TASK DETAILS:
In the copy, include every entry exactly but none of the images.

[Pixel coordinate grounding data]
---*---

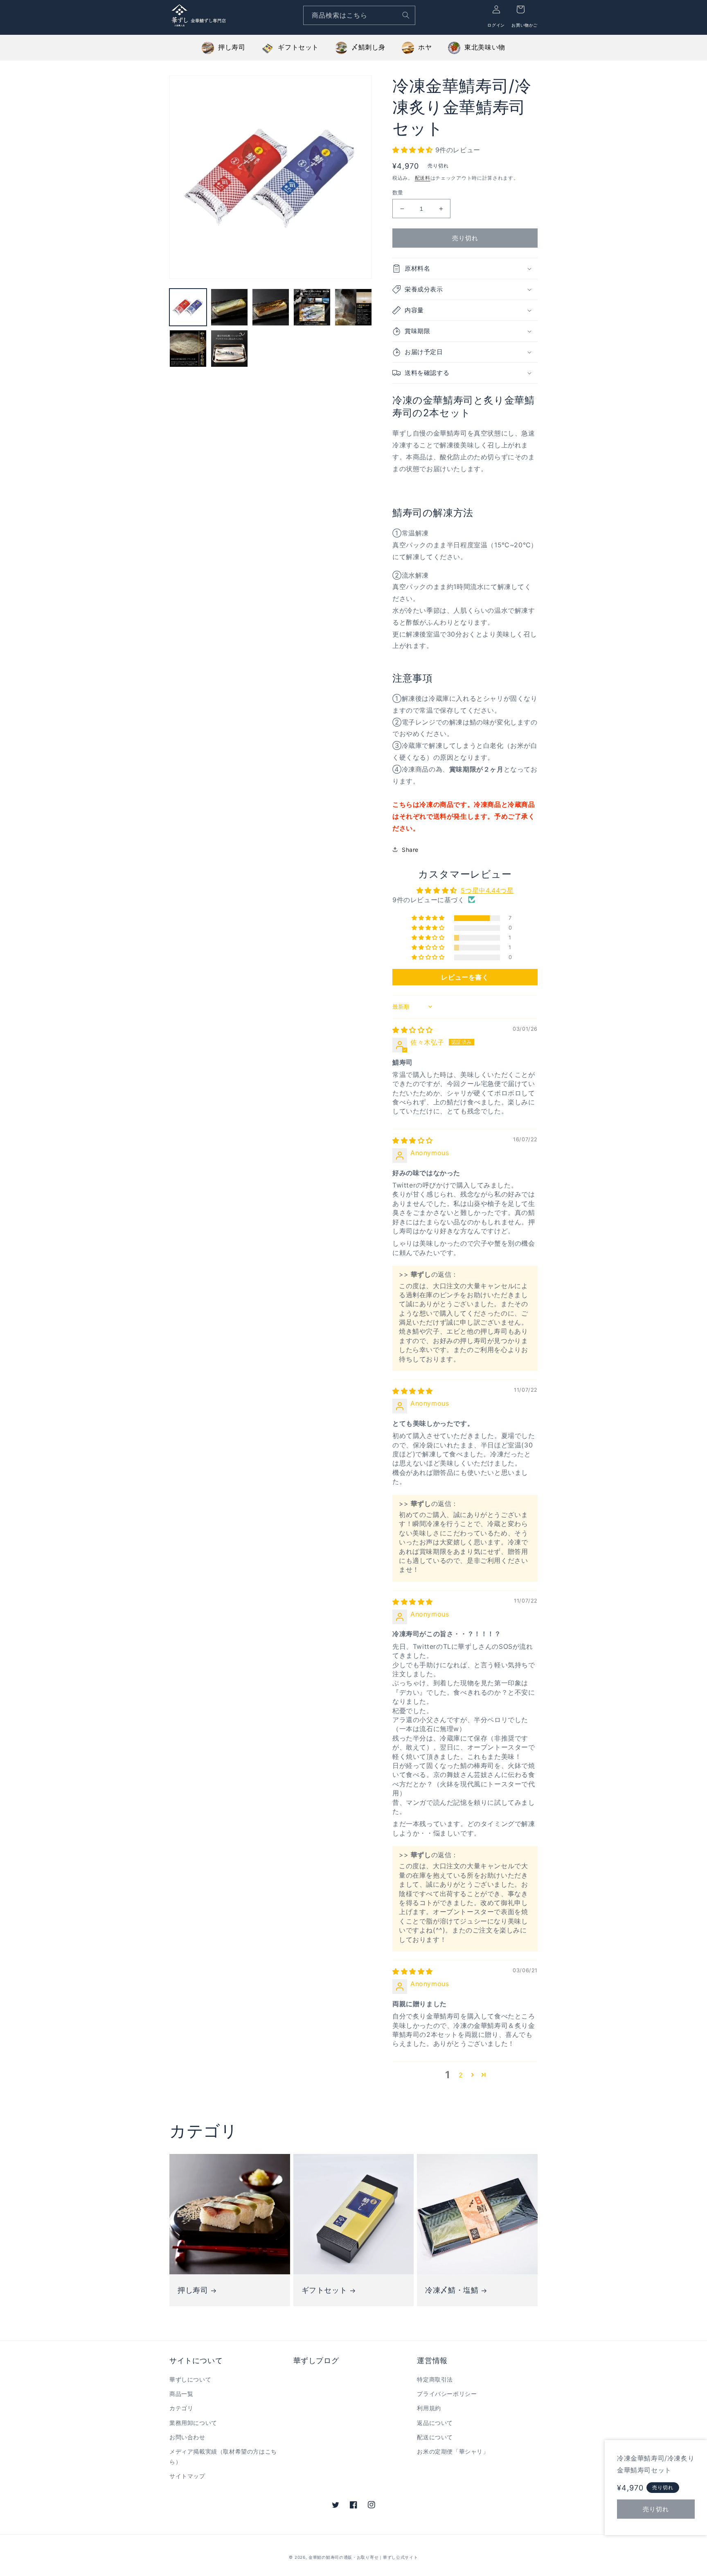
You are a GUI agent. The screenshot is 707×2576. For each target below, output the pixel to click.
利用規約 (429, 2407)
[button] (413, 150)
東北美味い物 (484, 47)
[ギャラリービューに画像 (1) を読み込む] (188, 307)
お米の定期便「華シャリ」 (453, 2451)
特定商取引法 (435, 2379)
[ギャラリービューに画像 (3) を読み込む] (270, 307)
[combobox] (359, 15)
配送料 (422, 178)
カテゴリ (181, 2407)
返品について (435, 2422)
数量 (397, 192)
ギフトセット (298, 47)
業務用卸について (193, 2422)
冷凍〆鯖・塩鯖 (451, 2290)
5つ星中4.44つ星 (487, 890)
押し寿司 (231, 47)
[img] (412, 1030)
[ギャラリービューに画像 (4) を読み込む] (312, 307)
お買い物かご (524, 25)
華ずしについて (190, 2379)
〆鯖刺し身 (368, 47)
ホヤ (425, 47)
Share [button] (410, 849)
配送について (435, 2437)
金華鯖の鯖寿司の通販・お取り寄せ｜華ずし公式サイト (363, 2557)
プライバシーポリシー (447, 2393)
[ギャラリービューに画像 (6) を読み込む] (188, 348)
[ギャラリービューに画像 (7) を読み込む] (229, 348)
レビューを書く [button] (465, 977)
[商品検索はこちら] (406, 15)
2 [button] (461, 2075)
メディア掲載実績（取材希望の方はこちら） (223, 2456)
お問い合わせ (187, 2437)
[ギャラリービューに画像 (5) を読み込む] (353, 307)
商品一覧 (181, 2393)
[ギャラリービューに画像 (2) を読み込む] (229, 307)
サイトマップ (187, 2475)
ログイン (495, 25)
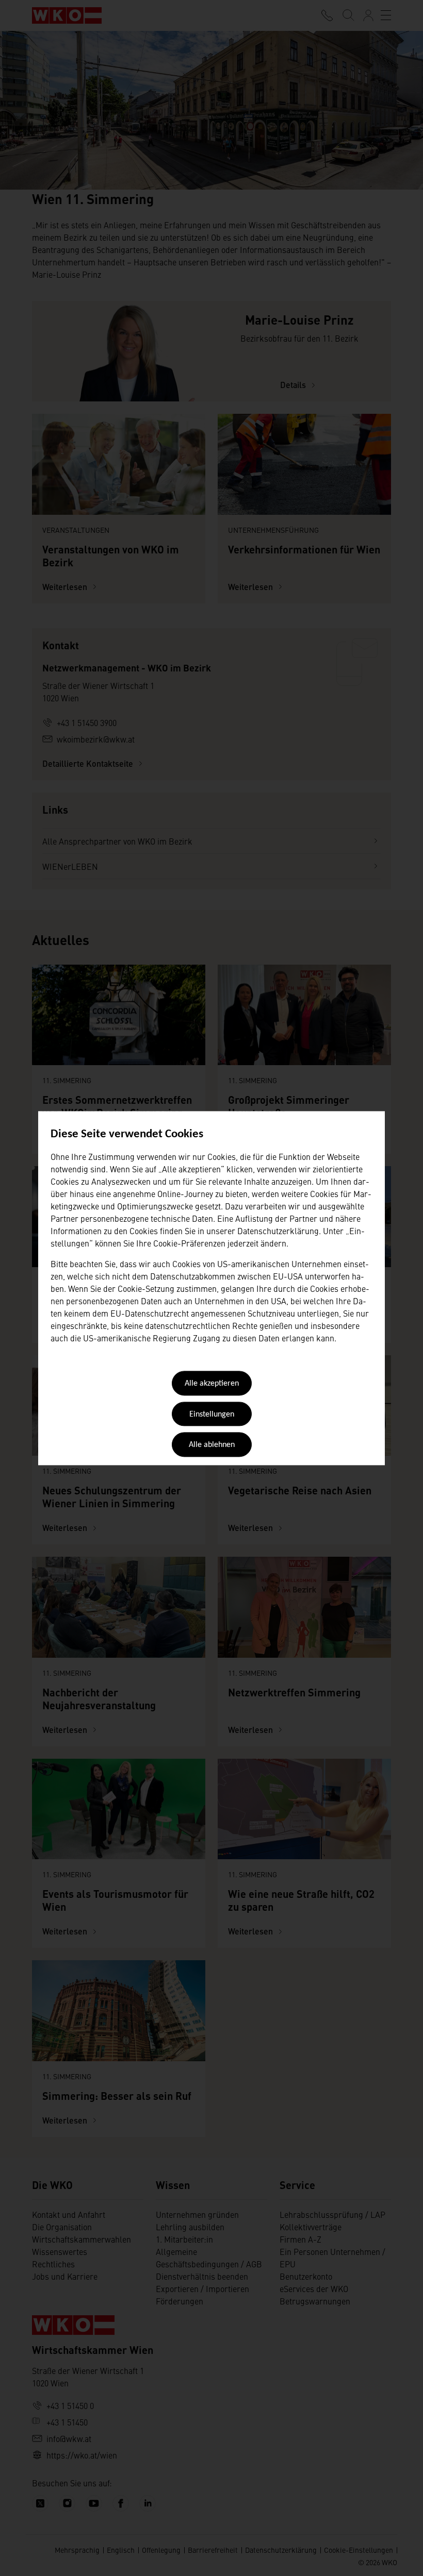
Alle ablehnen (212, 1445)
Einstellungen (211, 1414)
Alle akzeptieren (212, 1384)
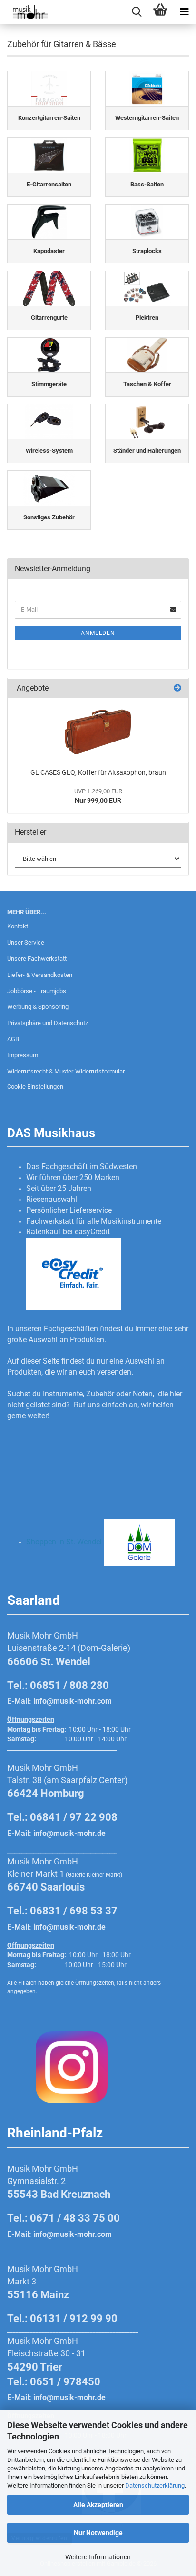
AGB (13, 1039)
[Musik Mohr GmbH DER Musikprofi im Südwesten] (24, 12)
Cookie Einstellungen (35, 1086)
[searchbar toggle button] (136, 12)
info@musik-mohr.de (69, 1833)
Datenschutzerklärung (155, 2485)
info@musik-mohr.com (72, 1701)
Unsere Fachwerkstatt (37, 958)
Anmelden (98, 633)
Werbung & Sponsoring (38, 1006)
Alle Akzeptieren (98, 2504)
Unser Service (25, 942)
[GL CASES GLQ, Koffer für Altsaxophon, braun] (98, 730)
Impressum (22, 1055)
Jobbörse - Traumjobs (36, 991)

---*---

RESPONSE BOX:
You are a GUI agent. The screenshot is 707×2576. For each target below, output the pixel to click.
利用規約 (429, 2407)
[button] (413, 150)
東北美味い物 (484, 47)
[ギャラリービューに画像 (1) を読み込む] (188, 307)
お米の定期便「華シャリ」 (453, 2451)
特定商取引法 (435, 2379)
[ギャラリービューに画像 (3) を読み込む] (270, 307)
[combobox] (359, 15)
配送料 (422, 178)
カテゴリ (181, 2407)
返品について (435, 2422)
数量 (397, 192)
ギフトセット (298, 47)
業務用卸について (193, 2422)
冷凍〆鯖・塩鯖 (451, 2290)
5つ星中4.44つ星 (487, 890)
押し寿司 (231, 47)
[img] (412, 1030)
[ギャラリービューに画像 (4) を読み込む] (312, 307)
お買い物かご (524, 25)
華ずしについて (190, 2379)
〆鯖刺し身 (368, 47)
ホヤ (425, 47)
Share [button] (410, 849)
配送について (435, 2437)
金華鯖の鯖寿司の通販・お取り寄せ｜華ずし公式サイト (363, 2557)
プライバシーポリシー (447, 2393)
[ギャラリービューに画像 (6) を読み込む] (188, 348)
[ギャラリービューに画像 (7) を読み込む] (229, 348)
レビューを書く [button] (465, 977)
[商品検索はこちら] (406, 15)
2 [button] (461, 2075)
メディア掲載実績（取材希望の方はこちら） (223, 2456)
お問い合わせ (187, 2437)
[ギャラリービューに画像 (5) を読み込む] (353, 307)
商品一覧 (181, 2393)
[ギャラリービューに画像 (2) を読み込む] (229, 307)
サイトマップ (187, 2475)
ログイン (495, 25)
Alle ablehnen (212, 1445)
Einstellungen (211, 1414)
Alle akzeptieren (212, 1384)
AGB (13, 1039)
[Musik Mohr GmbH DER Musikprofi im Südwesten] (24, 12)
Cookie Einstellungen (35, 1086)
[searchbar toggle button] (136, 12)
info@musik-mohr.de (69, 1833)
Datenschutzerklärung (155, 2485)
info@musik-mohr.com (72, 1701)
Unsere Fachwerkstatt (37, 958)
Anmelden (98, 633)
Werbung & Sponsoring (38, 1006)
Alle Akzeptieren (98, 2504)
Unser Service (25, 942)
[GL CASES GLQ, Koffer für Altsaxophon, braun] (98, 730)
Impressum (22, 1055)
Jobbörse - Traumjobs (36, 991)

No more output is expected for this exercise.